Aim of the task: Rewrite the lines starting with the line containing "Select the bubble" and going on through the line containing "pyautogui.click(x=121, y=38)", replacing "dropdown" with "drop-down menu" and leaving everything else unchanged.

Recorded information:
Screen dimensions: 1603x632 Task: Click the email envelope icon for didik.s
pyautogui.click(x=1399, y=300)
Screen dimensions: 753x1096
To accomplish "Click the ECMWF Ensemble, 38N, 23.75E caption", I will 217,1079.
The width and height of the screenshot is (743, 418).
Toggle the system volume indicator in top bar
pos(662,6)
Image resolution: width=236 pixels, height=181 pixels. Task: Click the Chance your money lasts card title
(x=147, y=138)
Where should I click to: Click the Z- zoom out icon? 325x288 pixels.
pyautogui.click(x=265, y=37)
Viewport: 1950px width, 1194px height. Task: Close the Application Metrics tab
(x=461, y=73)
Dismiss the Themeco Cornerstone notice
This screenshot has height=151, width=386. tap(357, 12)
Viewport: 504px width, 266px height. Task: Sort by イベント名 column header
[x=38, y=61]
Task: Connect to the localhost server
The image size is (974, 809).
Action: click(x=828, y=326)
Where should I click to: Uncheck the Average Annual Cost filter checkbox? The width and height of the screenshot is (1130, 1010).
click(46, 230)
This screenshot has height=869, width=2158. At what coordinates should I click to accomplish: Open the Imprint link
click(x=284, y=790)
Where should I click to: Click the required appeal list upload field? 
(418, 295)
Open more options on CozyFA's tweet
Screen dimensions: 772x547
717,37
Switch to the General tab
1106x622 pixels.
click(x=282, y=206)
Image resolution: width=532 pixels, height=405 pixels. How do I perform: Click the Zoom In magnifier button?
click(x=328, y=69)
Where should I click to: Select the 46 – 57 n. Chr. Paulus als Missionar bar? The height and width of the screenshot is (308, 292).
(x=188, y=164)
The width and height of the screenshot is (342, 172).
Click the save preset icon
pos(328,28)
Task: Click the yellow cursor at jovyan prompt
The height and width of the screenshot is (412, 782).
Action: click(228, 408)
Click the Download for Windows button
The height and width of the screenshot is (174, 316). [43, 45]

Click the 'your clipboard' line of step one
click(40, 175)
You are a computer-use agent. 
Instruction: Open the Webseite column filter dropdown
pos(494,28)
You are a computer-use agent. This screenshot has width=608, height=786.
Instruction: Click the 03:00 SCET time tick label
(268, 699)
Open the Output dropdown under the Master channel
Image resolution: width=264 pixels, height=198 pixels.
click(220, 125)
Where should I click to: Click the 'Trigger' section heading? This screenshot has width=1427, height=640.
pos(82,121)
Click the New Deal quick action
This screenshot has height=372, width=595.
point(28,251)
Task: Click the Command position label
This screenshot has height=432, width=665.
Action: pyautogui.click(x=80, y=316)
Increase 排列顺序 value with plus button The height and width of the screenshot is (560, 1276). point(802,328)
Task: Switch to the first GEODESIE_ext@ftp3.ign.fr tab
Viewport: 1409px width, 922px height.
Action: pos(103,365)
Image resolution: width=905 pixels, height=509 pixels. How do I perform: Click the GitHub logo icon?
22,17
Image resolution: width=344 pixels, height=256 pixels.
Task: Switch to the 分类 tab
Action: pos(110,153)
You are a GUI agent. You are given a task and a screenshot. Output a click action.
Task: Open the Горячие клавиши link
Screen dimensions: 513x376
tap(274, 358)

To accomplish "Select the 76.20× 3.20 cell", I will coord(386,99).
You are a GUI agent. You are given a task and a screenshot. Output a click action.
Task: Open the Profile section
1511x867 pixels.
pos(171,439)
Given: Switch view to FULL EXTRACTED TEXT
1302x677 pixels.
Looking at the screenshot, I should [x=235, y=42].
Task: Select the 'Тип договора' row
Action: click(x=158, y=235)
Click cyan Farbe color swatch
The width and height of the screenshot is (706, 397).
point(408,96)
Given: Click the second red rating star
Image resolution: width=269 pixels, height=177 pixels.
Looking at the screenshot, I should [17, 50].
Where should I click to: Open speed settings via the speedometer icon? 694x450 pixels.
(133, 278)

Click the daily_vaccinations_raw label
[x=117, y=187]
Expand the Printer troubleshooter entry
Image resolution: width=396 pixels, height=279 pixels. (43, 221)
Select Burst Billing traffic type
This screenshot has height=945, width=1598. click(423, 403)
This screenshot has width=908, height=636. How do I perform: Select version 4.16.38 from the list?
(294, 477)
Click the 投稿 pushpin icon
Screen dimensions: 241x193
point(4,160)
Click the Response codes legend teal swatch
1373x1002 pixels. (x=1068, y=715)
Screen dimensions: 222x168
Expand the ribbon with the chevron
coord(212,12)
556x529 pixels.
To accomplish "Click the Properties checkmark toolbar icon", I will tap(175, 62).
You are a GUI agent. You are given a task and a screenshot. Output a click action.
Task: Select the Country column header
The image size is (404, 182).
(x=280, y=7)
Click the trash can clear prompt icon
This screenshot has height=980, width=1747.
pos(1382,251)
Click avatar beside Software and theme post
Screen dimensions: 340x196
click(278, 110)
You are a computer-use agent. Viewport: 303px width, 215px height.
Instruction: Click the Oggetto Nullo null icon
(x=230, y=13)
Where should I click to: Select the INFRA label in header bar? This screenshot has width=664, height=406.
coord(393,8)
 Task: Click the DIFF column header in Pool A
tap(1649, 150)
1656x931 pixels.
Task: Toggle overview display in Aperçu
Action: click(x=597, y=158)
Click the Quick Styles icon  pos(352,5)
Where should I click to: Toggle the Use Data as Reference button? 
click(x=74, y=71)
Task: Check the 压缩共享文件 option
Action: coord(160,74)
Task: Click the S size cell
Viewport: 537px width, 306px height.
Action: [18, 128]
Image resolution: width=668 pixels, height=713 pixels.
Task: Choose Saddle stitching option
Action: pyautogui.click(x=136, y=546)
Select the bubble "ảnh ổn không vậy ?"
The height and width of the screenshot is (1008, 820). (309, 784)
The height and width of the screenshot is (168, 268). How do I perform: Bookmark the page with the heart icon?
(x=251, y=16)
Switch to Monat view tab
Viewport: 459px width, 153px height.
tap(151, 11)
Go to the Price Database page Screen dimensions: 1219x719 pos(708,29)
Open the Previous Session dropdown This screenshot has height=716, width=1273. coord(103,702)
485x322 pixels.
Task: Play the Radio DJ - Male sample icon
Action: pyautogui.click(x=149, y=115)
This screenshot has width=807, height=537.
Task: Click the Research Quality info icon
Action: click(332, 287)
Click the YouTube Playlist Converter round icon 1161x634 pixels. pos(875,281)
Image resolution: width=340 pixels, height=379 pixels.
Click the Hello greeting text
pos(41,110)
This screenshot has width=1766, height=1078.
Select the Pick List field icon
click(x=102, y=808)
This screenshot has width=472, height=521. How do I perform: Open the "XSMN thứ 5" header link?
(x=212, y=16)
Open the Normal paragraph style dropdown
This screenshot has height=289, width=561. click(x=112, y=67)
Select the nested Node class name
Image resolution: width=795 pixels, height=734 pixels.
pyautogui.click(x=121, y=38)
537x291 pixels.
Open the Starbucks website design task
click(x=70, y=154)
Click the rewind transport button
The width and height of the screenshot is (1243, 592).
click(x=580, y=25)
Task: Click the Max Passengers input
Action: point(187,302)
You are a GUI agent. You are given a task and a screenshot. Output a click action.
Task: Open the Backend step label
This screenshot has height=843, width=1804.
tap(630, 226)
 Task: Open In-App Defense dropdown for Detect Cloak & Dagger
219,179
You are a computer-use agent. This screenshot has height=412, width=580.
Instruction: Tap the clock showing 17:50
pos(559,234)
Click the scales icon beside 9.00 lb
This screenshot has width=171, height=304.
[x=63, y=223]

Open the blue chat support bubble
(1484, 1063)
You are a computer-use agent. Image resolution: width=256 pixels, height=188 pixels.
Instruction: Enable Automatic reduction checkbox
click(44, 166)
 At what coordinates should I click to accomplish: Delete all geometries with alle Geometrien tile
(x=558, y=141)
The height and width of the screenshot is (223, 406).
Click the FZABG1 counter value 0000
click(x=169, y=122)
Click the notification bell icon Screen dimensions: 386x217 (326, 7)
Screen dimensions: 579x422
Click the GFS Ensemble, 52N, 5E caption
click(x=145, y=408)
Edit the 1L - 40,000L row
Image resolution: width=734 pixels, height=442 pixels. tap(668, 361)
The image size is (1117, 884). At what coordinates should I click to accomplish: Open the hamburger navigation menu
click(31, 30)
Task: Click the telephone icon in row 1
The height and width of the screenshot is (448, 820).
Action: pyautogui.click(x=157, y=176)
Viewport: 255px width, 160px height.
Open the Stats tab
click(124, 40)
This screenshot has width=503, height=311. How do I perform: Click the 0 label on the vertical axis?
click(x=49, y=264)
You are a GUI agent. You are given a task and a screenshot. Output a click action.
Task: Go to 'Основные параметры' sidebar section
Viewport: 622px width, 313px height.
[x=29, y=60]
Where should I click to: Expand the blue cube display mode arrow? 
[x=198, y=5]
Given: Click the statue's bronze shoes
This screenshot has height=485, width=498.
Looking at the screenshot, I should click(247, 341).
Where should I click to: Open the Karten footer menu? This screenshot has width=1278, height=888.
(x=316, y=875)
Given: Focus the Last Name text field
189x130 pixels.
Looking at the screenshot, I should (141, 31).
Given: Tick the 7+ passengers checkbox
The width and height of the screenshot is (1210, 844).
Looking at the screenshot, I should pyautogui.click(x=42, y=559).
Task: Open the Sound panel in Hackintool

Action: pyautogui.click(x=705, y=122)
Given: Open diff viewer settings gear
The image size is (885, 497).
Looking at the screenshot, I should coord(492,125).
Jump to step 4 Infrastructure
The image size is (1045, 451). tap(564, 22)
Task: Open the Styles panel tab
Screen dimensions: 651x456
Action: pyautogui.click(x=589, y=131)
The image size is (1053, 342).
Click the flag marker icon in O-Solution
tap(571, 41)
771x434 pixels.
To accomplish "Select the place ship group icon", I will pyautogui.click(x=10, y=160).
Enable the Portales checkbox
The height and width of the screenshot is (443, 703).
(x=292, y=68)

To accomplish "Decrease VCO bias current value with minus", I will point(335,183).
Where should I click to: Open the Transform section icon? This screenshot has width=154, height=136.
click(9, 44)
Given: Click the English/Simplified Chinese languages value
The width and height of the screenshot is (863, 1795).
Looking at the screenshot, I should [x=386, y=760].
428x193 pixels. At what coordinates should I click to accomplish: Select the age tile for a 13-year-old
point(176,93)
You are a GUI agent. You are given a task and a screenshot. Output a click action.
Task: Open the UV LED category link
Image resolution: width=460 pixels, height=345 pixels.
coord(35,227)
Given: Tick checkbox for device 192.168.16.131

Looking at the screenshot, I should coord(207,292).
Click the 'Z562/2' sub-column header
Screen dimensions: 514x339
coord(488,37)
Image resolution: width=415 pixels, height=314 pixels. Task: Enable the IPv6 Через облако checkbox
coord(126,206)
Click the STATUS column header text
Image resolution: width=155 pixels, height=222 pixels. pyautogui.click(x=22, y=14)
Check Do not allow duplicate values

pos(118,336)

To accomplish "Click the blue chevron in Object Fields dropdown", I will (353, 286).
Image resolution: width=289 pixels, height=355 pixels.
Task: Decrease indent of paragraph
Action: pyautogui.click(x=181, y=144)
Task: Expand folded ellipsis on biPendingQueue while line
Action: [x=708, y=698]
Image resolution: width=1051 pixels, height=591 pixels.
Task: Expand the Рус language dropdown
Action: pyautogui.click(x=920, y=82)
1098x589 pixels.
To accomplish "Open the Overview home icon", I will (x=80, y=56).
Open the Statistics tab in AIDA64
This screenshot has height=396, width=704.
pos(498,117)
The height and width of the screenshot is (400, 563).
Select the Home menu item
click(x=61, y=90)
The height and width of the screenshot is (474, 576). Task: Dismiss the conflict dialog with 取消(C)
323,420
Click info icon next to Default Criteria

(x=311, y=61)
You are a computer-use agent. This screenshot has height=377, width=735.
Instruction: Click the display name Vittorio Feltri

Written solution:
Select the bubble "ảnh ổn không vậy ?"
The height and width of the screenshot is (1008, 820). (309, 784)
The height and width of the screenshot is (168, 268). How do I perform: Bookmark the page with the heart icon?
(x=251, y=16)
Switch to Monat view tab
Viewport: 459px width, 153px height.
tap(151, 11)
Go to the Price Database page Screen dimensions: 1219x719 pos(708,29)
Open the Previous Session drop-down menu This screenshot has height=716, width=1273. coord(103,702)
485x322 pixels.
Task: Play the Radio DJ - Male sample icon
Action: pyautogui.click(x=149, y=115)
This screenshot has width=807, height=537.
Task: Click the Research Quality info icon
Action: click(332, 287)
Click the YouTube Playlist Converter round icon 1161x634 pixels. pos(875,281)
Image resolution: width=340 pixels, height=379 pixels.
Click the Hello greeting text
pos(41,110)
This screenshot has width=1766, height=1078.
Select the Pick List field icon
click(x=102, y=808)
This screenshot has width=472, height=521. How do I perform: Open the "XSMN thứ 5" header link?
(x=212, y=16)
Open the Normal paragraph style drop-down menu
This screenshot has height=289, width=561. click(x=112, y=67)
Select the nested Node class name
Image resolution: width=795 pixels, height=734 pixels.
pyautogui.click(x=121, y=38)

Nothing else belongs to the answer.